▸ EXERCISE AIM:
Render the lines starting at the one containing "Click Edit On GitHub footer link" and ending at the one containing "Looking at the screenshot, I should [x=898, y=323]." as a Markdown table with the columns Row and Text, skipping any blank lines.
[begin DATA TO PROCESS]
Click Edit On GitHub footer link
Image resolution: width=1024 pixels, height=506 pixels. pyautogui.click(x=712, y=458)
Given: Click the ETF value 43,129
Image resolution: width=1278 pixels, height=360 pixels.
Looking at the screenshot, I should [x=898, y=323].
[end DATA TO PROCESS]
[begin DATA TO PROCESS]
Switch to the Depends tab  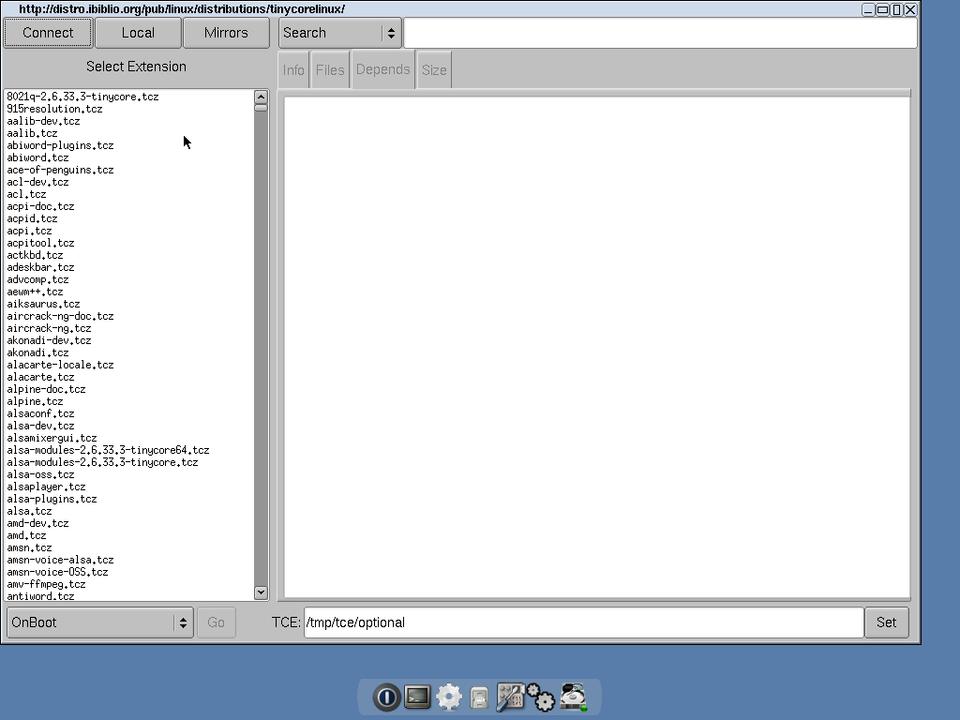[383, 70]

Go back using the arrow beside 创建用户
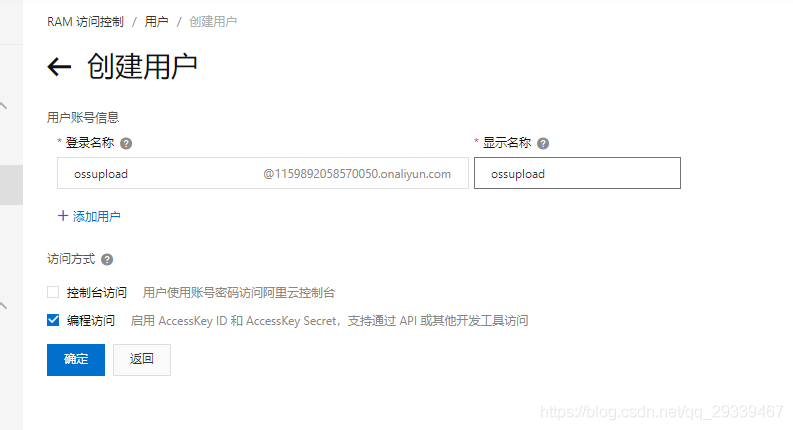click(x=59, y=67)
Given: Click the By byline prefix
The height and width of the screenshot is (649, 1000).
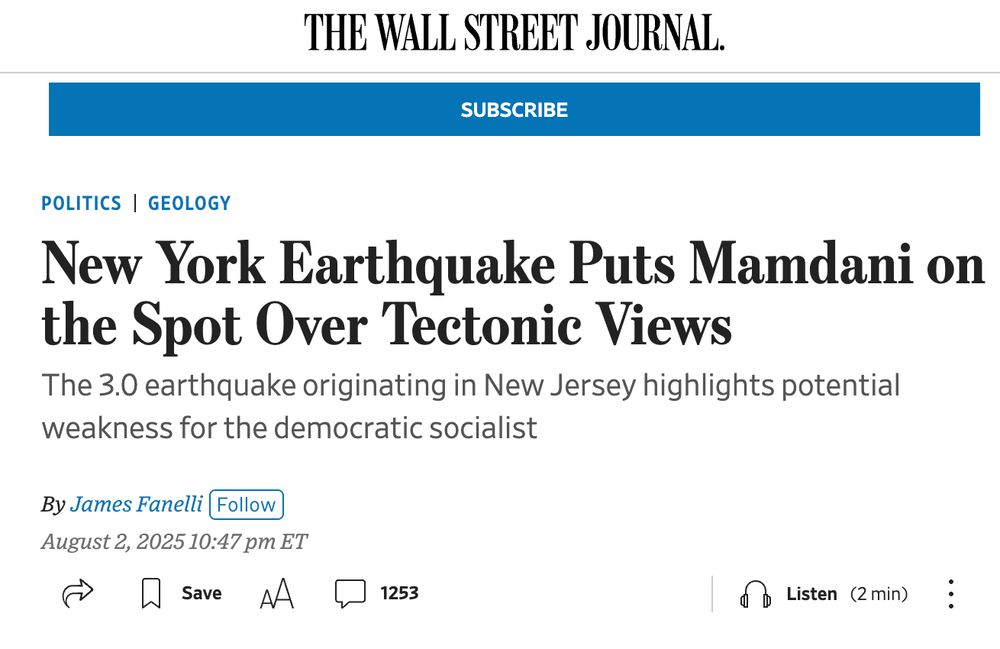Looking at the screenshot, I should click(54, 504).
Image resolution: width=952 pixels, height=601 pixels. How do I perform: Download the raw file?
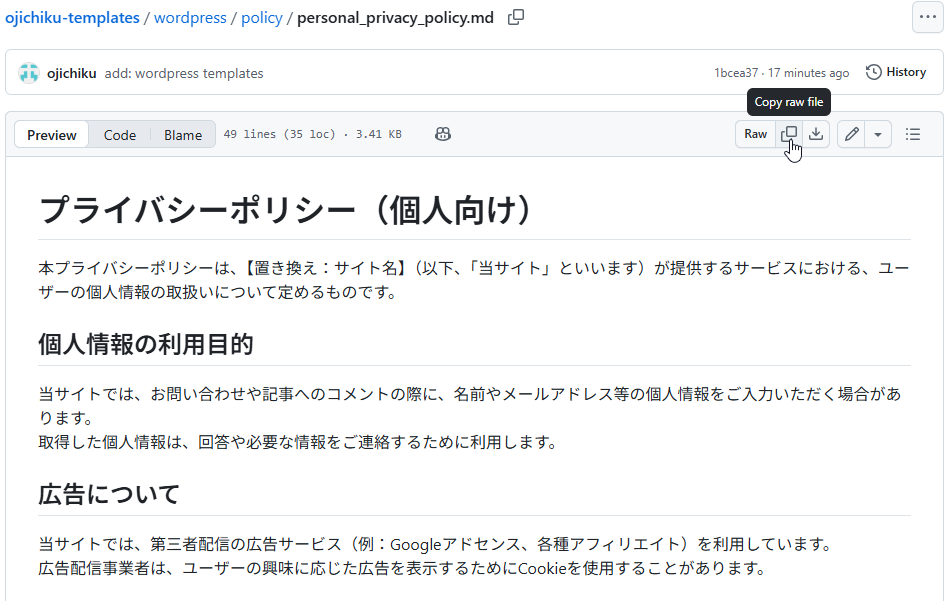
[end DATA TO PROCESS]
▸ RESPONSE TO THIS TASK:
| Row | Text |
|---|---|
| 1 | Click Edit On GitHub footer link |
| 2 | Image resolution: width=1024 pixels, height=506 pixels. pyautogui.click(x=712, y=458) |
| 3 | Given: Click the ETF value 43,129 |
| 4 | Image resolution: width=1278 pixels, height=360 pixels. |
| 5 | Looking at the screenshot, I should [x=898, y=323]. |